Famed mountaineer Phyllis Munday, who lived in North Vancouver during this time, also had to explore her limited clothing options. Summiting more than 100 mountains during her career, including many around Whistler, she came up with a solution that ensured she did not face prejudice for wearing pants in the city. “You were never seen on the street with britches in those days, so we would wear a skirt over our britches. Then when you got to the foot of the mountain or the foot of the trail or wherever you happen to be, you took your skirt off and cast it underneath a log and there it would stay until you came down.”

Thankfully, societal expectations have changed in Whistler today, and women are not expected to ski, ride and hike in skirts and bloomers. However, this change was more recent than many people would expect. When the lifts were turning on Whistler Mountain in 1966, 55 years after Myrtle had first visited the valley, Renate Bareham lived near Myrtle on West Side Road. Between 1931 and 1976, the local school opened and closed regularly based on the fluctuating number of residents.
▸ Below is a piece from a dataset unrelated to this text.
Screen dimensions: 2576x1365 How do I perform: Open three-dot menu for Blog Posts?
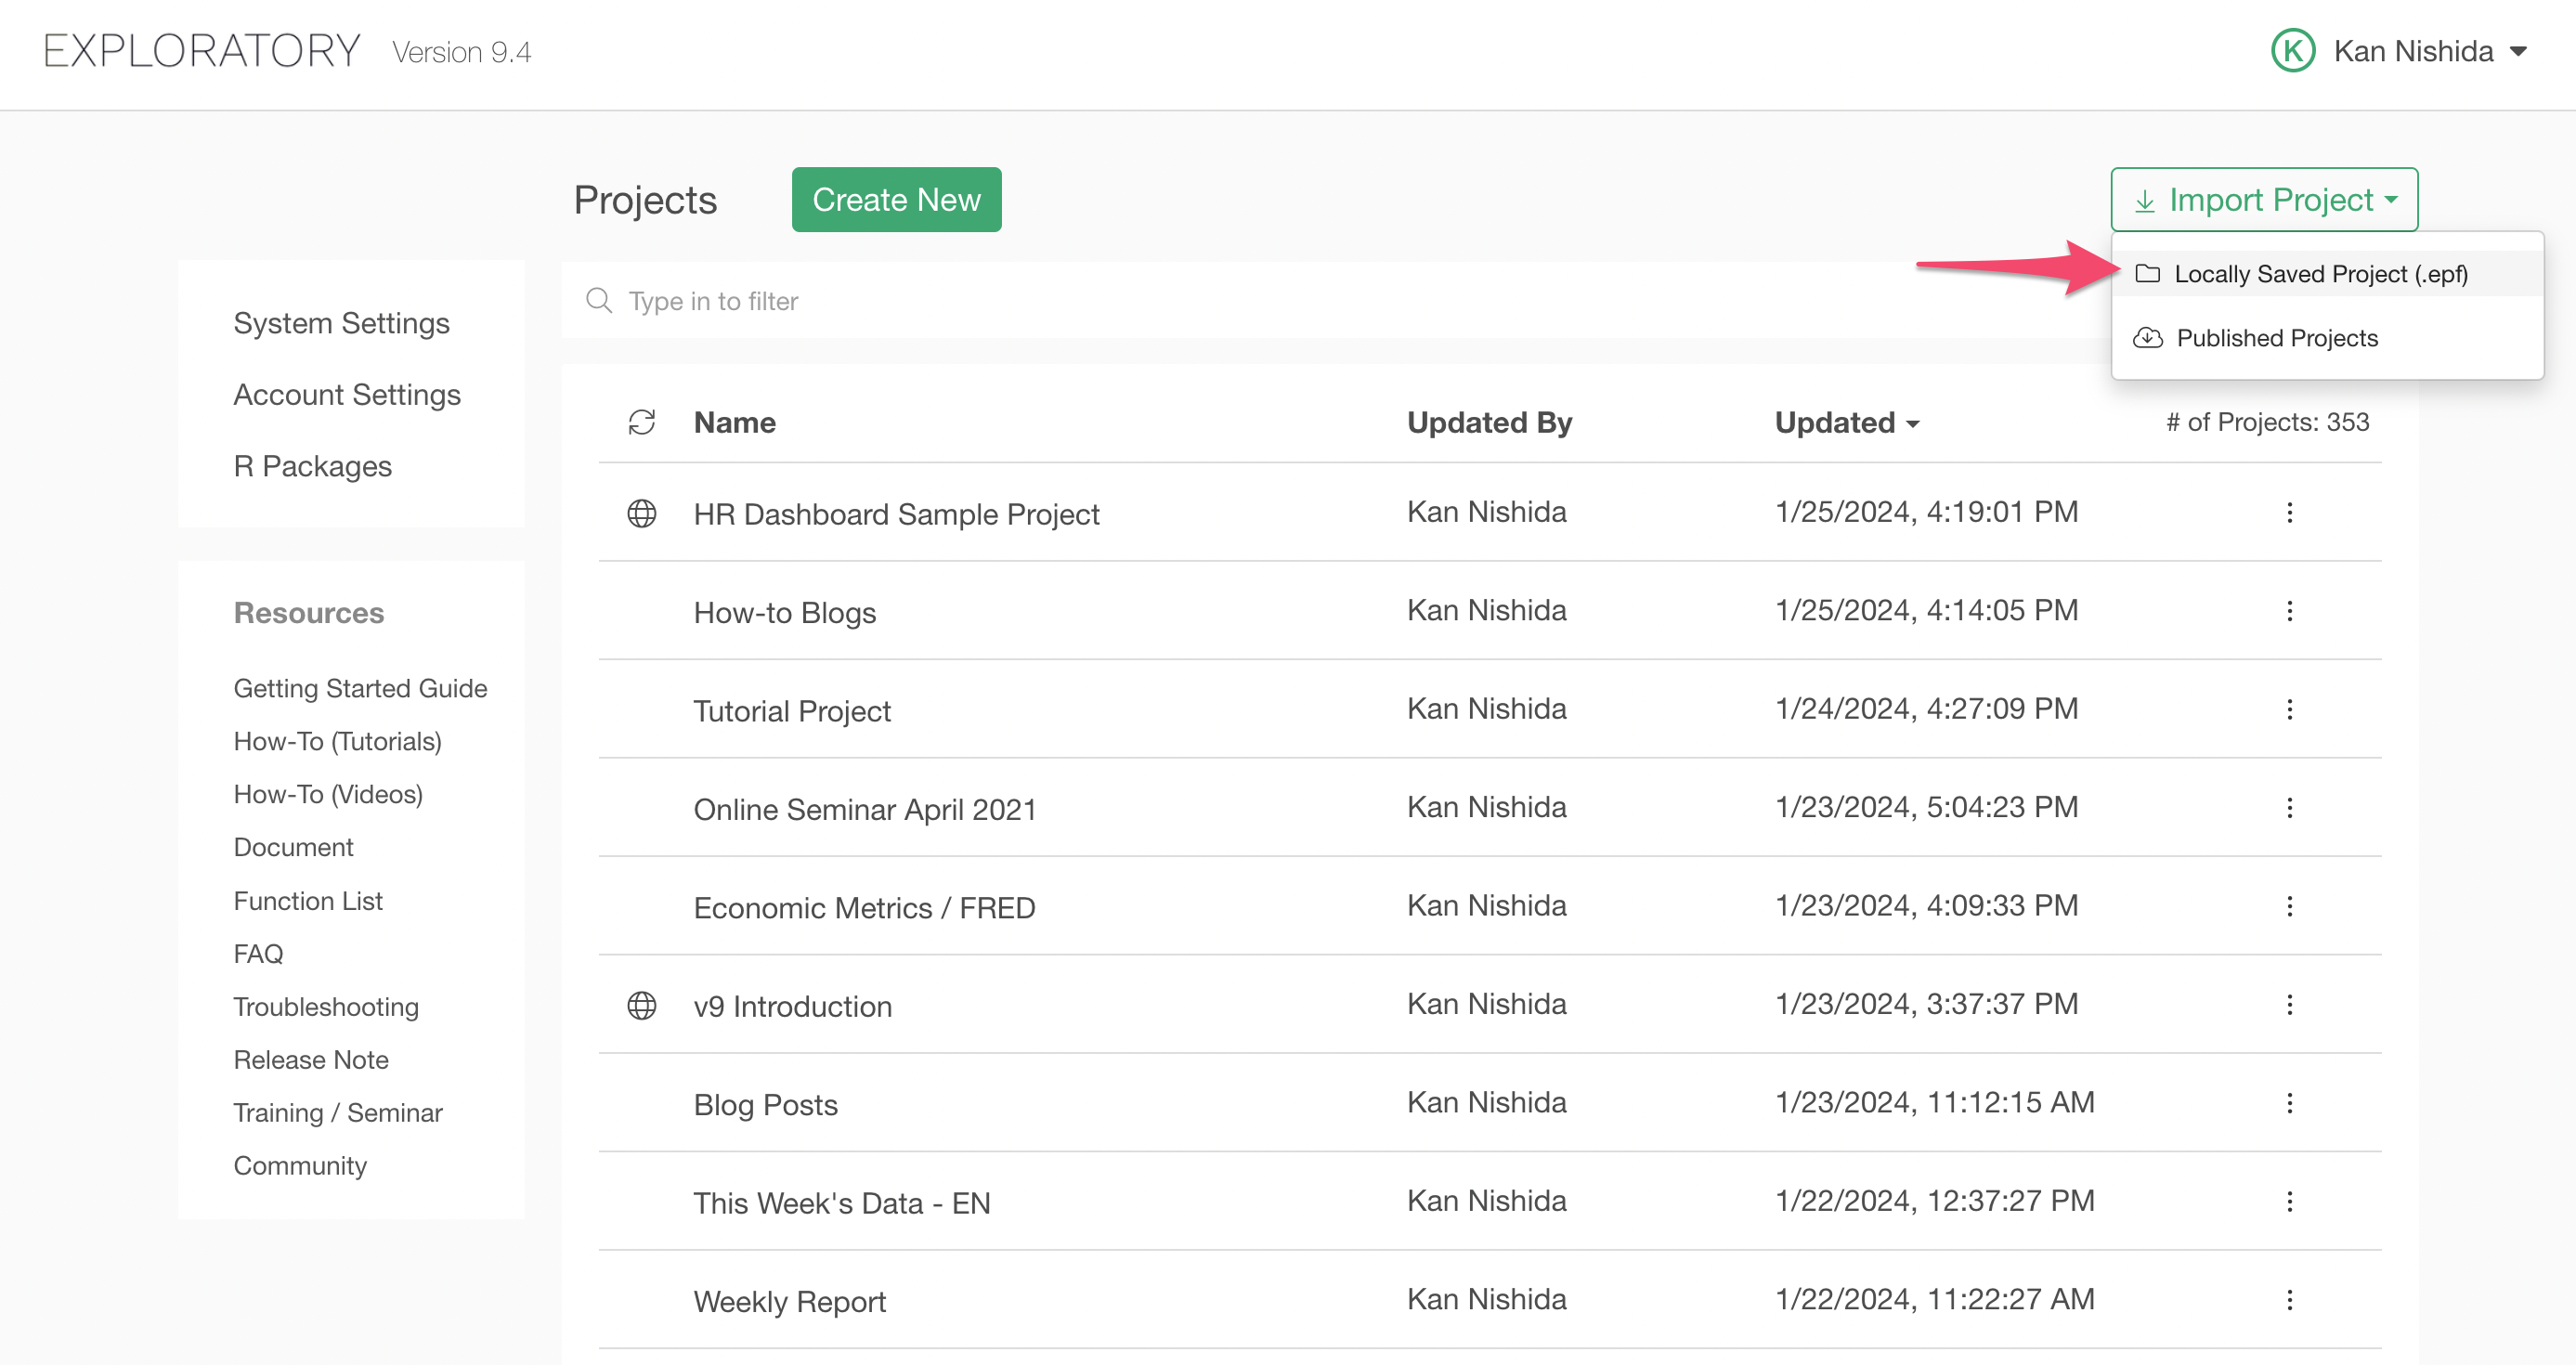pos(2289,1103)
For Renate, and many other kids in the valley, it was a long and snowy trek to get to the bus, followed by the bus ride to Squamish or Pemberton for school.

After the one-hour hike to the bus, Renate remembers, “at that time, you weren’t allowed to wear pants to school when you were a girl. So we would have to wear our pants over to the bus, then as soon as we got to school we had to change into our dresses or skirts.”

My appreciation goes out to those who challenged and continue to challenge the status quo. Thankfully things have changed, and women are not expected to ride the bike park in long dresses.